(Pixel coordinate grounding data)
---

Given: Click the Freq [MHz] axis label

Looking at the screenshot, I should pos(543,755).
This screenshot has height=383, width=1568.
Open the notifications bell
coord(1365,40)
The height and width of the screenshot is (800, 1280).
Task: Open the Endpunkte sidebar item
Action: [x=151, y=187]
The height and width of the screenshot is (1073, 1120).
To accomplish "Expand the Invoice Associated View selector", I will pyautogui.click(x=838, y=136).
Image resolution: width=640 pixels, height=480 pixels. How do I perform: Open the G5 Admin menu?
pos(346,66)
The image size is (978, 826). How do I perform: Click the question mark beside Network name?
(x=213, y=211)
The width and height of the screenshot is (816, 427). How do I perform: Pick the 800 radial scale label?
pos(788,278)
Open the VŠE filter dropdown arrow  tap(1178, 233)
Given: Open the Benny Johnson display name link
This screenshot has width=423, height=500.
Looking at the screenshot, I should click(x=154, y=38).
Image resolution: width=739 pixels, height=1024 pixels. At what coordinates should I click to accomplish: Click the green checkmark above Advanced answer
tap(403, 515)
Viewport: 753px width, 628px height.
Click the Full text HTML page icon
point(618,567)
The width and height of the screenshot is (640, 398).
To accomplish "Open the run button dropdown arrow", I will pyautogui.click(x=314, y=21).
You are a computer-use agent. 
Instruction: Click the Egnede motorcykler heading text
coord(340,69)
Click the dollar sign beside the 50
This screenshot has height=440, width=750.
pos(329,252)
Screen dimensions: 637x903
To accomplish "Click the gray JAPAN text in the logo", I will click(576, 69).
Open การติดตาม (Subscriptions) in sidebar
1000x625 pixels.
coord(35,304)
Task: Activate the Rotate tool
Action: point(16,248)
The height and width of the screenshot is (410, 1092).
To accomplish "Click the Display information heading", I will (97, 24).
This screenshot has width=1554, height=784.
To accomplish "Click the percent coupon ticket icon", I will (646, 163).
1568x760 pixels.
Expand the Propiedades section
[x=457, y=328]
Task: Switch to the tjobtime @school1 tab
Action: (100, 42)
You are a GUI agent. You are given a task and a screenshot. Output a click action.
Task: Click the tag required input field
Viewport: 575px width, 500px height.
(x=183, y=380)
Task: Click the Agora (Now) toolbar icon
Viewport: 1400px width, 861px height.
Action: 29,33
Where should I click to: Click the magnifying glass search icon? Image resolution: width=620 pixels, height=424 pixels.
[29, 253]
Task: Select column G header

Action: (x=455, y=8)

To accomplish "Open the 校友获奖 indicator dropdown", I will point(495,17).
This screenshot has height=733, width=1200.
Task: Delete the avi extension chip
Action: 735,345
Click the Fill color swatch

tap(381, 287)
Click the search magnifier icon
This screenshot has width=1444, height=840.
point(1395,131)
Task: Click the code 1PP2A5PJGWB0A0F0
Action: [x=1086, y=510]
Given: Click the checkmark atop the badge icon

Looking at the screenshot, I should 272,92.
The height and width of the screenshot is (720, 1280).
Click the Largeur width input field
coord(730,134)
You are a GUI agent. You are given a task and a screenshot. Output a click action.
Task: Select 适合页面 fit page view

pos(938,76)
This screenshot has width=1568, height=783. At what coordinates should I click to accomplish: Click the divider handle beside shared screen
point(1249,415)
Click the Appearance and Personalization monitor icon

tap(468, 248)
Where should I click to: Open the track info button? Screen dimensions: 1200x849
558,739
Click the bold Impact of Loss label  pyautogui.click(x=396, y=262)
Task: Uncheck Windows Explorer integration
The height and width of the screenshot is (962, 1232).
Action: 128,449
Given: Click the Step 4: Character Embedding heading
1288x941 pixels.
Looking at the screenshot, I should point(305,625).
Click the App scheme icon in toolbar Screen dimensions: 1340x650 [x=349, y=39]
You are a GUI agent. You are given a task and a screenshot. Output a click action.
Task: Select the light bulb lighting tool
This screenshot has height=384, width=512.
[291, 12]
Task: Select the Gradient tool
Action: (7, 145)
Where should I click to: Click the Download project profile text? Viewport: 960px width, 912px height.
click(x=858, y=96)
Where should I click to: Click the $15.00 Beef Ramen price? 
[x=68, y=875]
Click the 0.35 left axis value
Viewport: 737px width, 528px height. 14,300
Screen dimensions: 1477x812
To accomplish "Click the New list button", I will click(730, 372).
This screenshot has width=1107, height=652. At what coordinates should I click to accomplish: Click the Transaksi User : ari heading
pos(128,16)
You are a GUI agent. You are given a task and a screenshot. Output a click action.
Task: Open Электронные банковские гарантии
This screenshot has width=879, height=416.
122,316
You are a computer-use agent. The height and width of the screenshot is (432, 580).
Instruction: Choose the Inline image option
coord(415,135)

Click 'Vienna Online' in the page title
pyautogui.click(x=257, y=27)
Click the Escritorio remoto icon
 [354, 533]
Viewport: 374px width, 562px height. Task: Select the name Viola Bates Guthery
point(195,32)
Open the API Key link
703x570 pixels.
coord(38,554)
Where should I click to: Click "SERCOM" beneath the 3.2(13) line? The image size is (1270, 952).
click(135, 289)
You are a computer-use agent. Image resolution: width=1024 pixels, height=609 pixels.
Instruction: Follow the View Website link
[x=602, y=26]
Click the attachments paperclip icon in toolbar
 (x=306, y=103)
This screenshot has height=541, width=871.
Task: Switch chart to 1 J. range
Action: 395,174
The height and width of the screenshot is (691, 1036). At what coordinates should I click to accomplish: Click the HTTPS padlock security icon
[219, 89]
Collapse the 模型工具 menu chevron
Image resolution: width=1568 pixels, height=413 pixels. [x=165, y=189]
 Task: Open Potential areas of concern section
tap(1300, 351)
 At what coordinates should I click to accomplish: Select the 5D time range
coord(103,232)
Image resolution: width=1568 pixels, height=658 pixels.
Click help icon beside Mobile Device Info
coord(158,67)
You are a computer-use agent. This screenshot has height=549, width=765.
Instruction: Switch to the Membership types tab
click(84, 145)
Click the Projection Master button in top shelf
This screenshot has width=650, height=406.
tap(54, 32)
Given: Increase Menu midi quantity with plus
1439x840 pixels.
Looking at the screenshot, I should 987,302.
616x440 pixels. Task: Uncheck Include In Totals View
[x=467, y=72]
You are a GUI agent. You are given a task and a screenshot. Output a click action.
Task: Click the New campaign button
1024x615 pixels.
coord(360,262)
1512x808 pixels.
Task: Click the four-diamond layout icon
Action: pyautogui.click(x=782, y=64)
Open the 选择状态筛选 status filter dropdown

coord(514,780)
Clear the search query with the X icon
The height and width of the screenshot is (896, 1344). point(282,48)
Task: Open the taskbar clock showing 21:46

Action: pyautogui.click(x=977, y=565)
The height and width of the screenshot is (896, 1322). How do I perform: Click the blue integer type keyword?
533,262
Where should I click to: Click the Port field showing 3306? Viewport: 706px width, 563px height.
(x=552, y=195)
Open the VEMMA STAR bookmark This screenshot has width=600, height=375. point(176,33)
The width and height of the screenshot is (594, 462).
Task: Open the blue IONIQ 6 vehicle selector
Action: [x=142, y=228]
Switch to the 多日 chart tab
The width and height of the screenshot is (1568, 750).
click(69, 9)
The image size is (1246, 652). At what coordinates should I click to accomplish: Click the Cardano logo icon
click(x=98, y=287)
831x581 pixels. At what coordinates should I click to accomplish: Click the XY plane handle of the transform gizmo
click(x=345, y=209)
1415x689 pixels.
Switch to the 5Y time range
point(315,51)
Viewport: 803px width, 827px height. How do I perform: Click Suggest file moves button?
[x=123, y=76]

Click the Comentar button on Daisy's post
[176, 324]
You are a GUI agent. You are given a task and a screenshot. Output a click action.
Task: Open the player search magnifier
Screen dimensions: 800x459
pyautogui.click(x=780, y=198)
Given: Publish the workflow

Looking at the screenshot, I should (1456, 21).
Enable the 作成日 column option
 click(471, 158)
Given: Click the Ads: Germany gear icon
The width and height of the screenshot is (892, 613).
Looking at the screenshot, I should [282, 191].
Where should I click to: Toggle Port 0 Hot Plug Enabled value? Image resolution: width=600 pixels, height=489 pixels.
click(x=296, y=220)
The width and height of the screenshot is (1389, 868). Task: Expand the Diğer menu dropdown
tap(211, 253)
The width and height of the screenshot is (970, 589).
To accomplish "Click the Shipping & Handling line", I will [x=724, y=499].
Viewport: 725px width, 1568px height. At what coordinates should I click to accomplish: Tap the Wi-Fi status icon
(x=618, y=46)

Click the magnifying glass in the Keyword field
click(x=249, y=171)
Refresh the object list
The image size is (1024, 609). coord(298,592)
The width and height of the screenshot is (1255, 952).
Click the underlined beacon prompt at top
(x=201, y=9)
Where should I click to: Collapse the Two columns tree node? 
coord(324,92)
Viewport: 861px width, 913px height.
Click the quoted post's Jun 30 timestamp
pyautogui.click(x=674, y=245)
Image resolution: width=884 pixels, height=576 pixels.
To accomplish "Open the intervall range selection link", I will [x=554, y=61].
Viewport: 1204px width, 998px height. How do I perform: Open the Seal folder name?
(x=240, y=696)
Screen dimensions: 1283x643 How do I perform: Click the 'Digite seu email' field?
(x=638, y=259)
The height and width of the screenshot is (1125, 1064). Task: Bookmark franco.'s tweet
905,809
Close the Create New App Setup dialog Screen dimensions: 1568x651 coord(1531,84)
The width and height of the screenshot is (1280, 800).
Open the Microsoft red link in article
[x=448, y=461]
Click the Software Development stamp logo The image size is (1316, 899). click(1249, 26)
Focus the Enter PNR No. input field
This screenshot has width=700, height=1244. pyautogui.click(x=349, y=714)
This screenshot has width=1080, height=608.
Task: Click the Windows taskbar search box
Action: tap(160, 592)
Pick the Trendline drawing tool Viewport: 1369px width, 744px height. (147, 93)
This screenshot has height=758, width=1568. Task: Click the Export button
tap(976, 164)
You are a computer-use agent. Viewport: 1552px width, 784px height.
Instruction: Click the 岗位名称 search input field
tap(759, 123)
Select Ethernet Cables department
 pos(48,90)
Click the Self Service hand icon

---

# Problem to solve
Copy, exactly and only, the lines above that begin with the one containing "Task: Click the tag required input field" and finish with the one containing "The height and width of the screenshot is (720, 1280).".

# Task result
Task: Click the tag required input field
Viewport: 575px width, 500px height.
(x=183, y=380)
Task: Click the Agora (Now) toolbar icon
Viewport: 1400px width, 861px height.
Action: 29,33
Where should I click to: Click the magnifying glass search icon? Image resolution: width=620 pixels, height=424 pixels.
[29, 253]
Task: Select column G header

Action: (x=455, y=8)

To accomplish "Open the 校友获奖 indicator dropdown", I will point(495,17).
This screenshot has height=733, width=1200.
Task: Delete the avi extension chip
Action: 735,345
Click the Fill color swatch

tap(381, 287)
Click the search magnifier icon
This screenshot has width=1444, height=840.
point(1395,131)
Task: Click the code 1PP2A5PJGWB0A0F0
Action: [x=1086, y=510]
Given: Click the checkmark atop the badge icon

Looking at the screenshot, I should 272,92.
The height and width of the screenshot is (720, 1280).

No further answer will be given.